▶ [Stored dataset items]

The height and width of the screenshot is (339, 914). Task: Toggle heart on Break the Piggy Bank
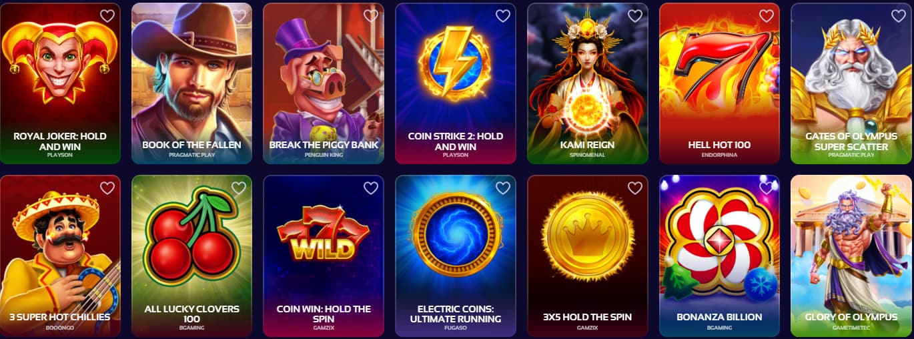371,15
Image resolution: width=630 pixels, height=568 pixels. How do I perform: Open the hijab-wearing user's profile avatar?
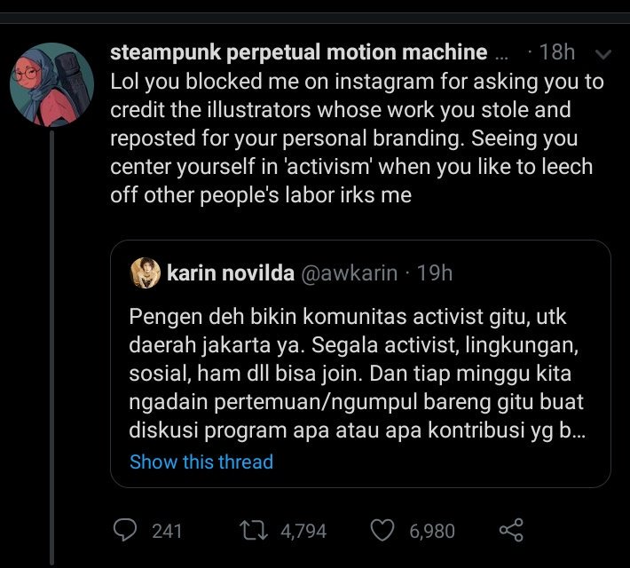51,84
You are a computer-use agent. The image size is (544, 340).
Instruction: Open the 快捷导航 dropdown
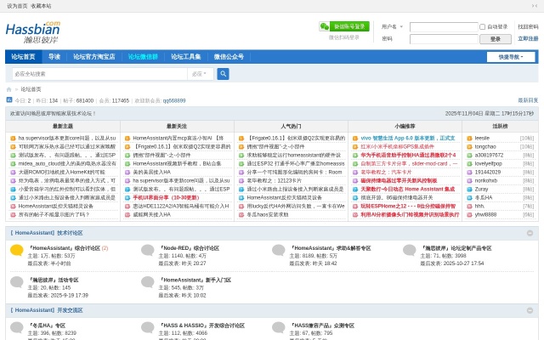tap(510, 57)
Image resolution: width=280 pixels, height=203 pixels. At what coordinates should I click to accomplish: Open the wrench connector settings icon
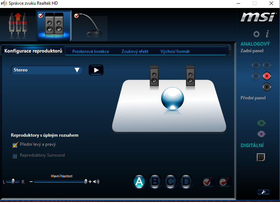[263, 192]
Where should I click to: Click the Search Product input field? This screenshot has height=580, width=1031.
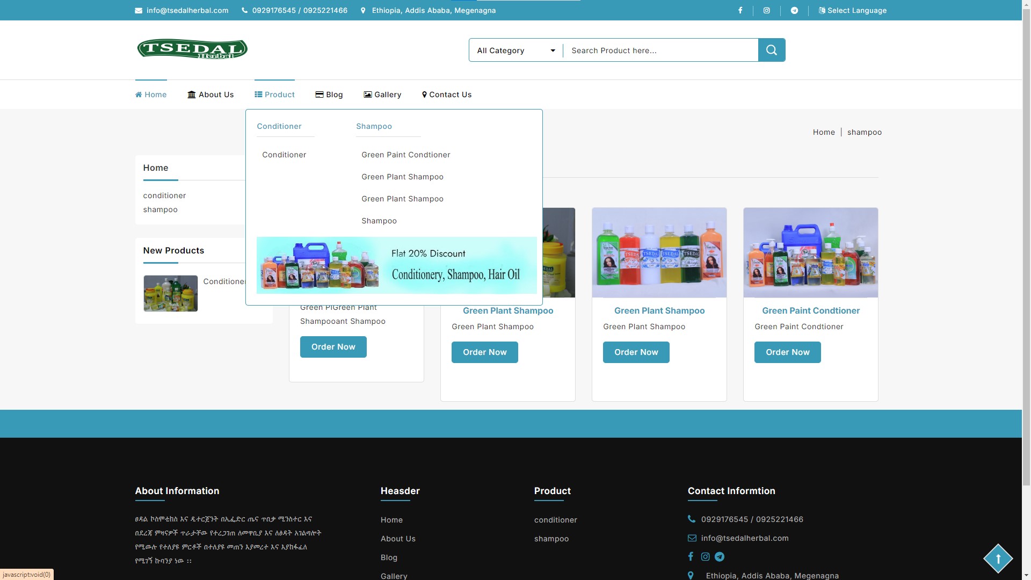[x=660, y=50]
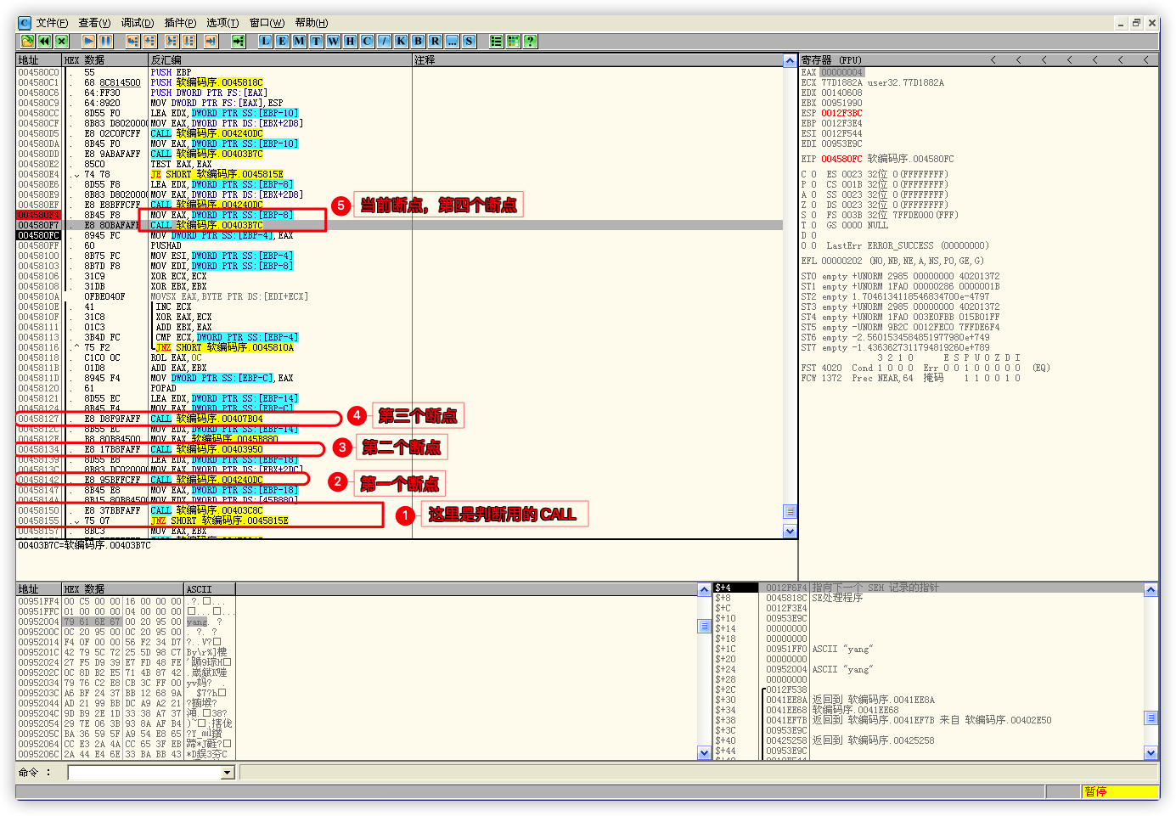Run the program with the play icon

88,41
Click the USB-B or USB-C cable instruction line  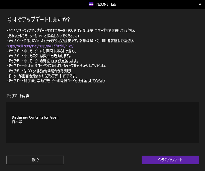71,31
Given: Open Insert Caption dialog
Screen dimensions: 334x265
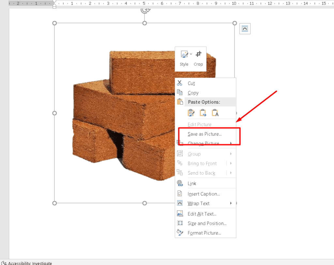Looking at the screenshot, I should pos(204,194).
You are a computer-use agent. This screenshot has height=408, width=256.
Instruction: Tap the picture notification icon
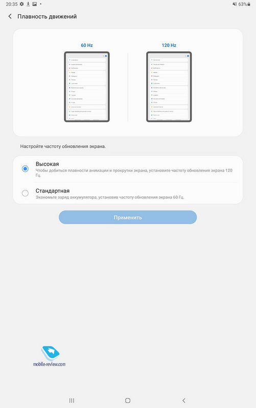pyautogui.click(x=34, y=4)
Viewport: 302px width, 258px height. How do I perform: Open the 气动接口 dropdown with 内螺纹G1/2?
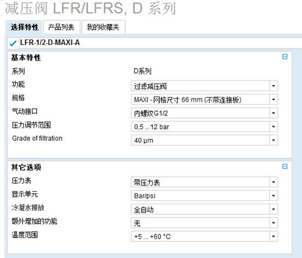tap(204, 113)
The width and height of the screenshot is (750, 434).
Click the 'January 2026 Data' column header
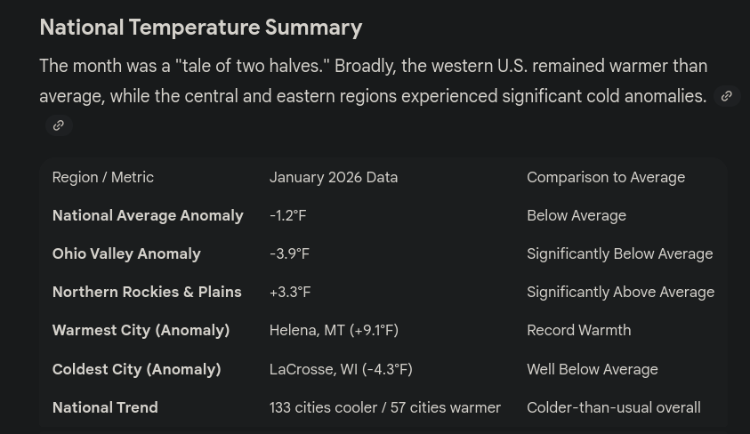tap(334, 177)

▶ [INSTRUCTION] Output the rows unchanged from the line containing "Given: Open Insert Caption dialog" through the end of the rows above, with both of those lines included. Leave the pictures out.

▶ [PROBLEM SOLUTION]
Given: Open Insert Caption dialog
Screen dimensions: 334x265
Looking at the screenshot, I should pos(204,194).
You are a computer-use agent. This screenshot has height=408, width=256.
Instruction: Tap the picture notification icon
pyautogui.click(x=34, y=4)
Viewport: 302px width, 258px height. How do I perform: Open the 气动接口 dropdown with 内螺纹G1/2?
tap(204, 113)
The width and height of the screenshot is (750, 434).
Click the 'January 2026 Data' column header
tap(334, 177)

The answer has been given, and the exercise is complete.